At UN Women, Kenney works with a roster of more than 200 investigators, lawyers, and forensic specialists, all of whom are experts in the documentation of sexual and gender-based violence. When organizations such as the International Criminal Court (ICC), the UN, or a specific nation makes a request for an investigation, Kenney works with partners to identify the experts who can be deployed there. She then works with the investigators on the ground to ensure that they have the tools they need to do the work of documentation, reviews their final work product—this was where the NYU Law students helped—and shares the findings with her colleagues at UN Women and around the world.
“It’s a really concrete way that UN Women contributes to accountability for these crimes around the world,” Kenney says of her work. “We know that if the crimes are not documented close in time to when they are committed, and to a high professional standard [so that] the evidence can be used in a criminal court in the future, these crimes will likely go unpunished. So this documentation effort is the first step to making sure that we end impunity for sexual and gender-based violence.”

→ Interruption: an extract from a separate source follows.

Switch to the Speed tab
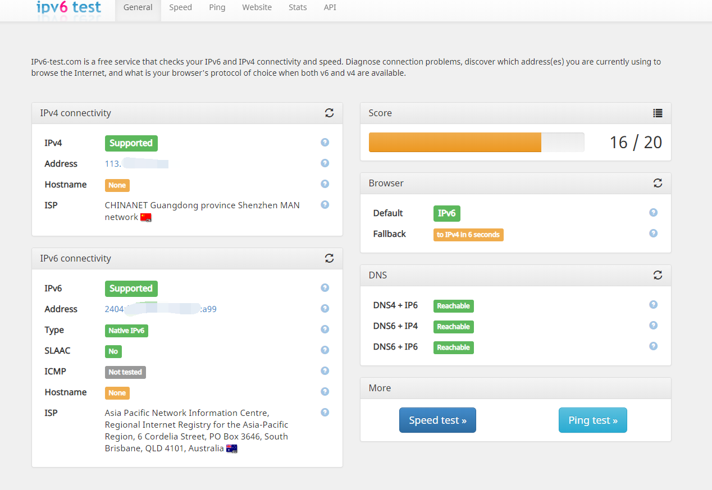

Kenney’s passion for transitional justice, which aims to resolve the legacy of past injustice and human rights abuses, arose during her college years at Tufts University. The US war in Iraq, she says, gave her “a sense of hopelessness,” but at the same time she was learning about South Africa’s Truth and Reconciliation Commission in one of her courses. “Instead of conflict erupting at the end of apartheid, they created this peaceful mechanism to respond to the grievances of the past,” Kenney says. “So as I was feeling foreign policy was out of control, I was also seeing that there was this other alternative out there.”

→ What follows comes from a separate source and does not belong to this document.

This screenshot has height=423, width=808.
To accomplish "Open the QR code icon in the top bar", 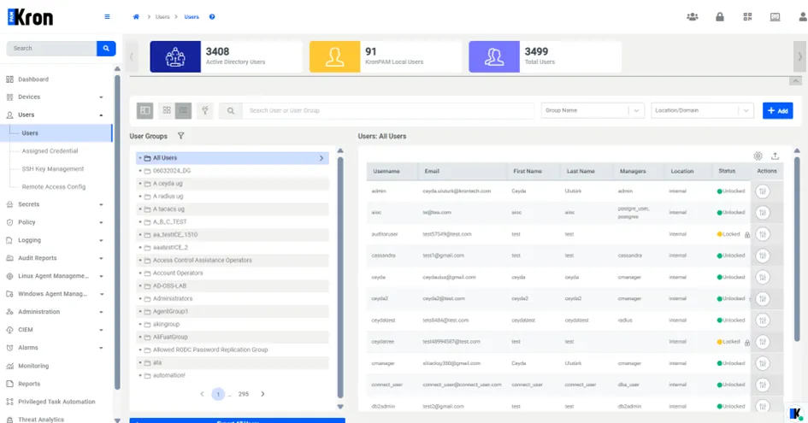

After college, Kenney pursued a master’s degree in transitional justice at the University of Cape Town. She then worked for several years at NGOs in New York—the Global Justice Center and the Open Society Justice Initiative—before enrolling at NYU Law. As a law student, she interned at the International Center for Transitional Justice and at UN Women. After her 2L year, she received a summer fellowship to work at the ICC, where she worked in the gender and children unit of the office of the prosecutor’s investigation division.

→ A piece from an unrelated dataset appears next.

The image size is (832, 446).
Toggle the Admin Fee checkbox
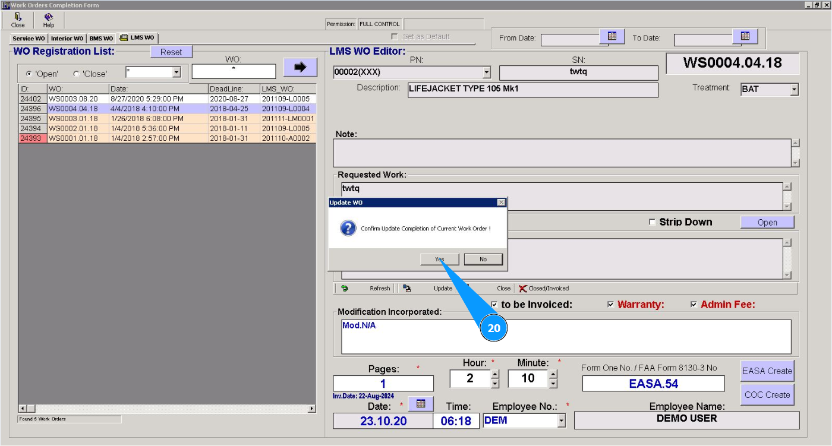694,305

“I wanted to really take advantage of clinics, term-time internships, summer internship programs, fellowships, that really only a place like NYU could offer,” Kenney says, reflecting on why she chose NYU Law. “I really think I have my career at the UN today because I went to NYU Law.”
Upon graduation, Kenney returned to UN Women—where she has created opportunities for current NYU Law students who are interested in pursuing similar careers in human rights. During the pro bono week she organized in January, the student volunteers spent a week reading 52 reports from UN Human Rights Council-mandated investigations in 11 countries.
Taro Tanaka LLM ’19 spent the week reviewing reports on the conflict in Syria. “It was a great opportunity to get a sense of what the UN is doing in the field in relation to gender violence, including violence against LGBTQ people,” says Tanaka.
After the project was finished, Kenney met with Tanaka about his job search. “She’s been a great mentor. I really appreciated that she helped us out even after we had finished the pro bono week, and she has continued to stay in touch,” he says. Partially as a result of her advice, Tanaka will be working at UN AIDS at the UN headquarters in Geneva after graduating this May.
“She’s very generous with her time, really very interested in lifting other students and people up,” agrees Priya Morley LLM ’19, another participant in the January pro bono project. “She really allowed us to take ownership over our work and highlighted our important role in helping her with what she was doing.”
Professor Margaret Satterthwaite ’99, who directs NYU Law’s Global Justice Clinic, says that Kenney’s drive to help others succeed in the field of human rights was evident even as a law student: “Emily was incredibly engaged as a student—always prepared, enthusiastic, and concerned to ensure that our seminar was a real space for collaborative learning.”
Describing Kenney as a “versatile thinker and analyst,” Satterthwaite adds that Kenney’s people skills have been important for her work at UN Women, where she has to coordinate with field researchers, analysts, and institutions across the globe. “She is equally comfortable conversing with high-level diplomats and grassroots activists,” Satterthwaite says, “knowing that all are crucial in the work to advance women’s rights.”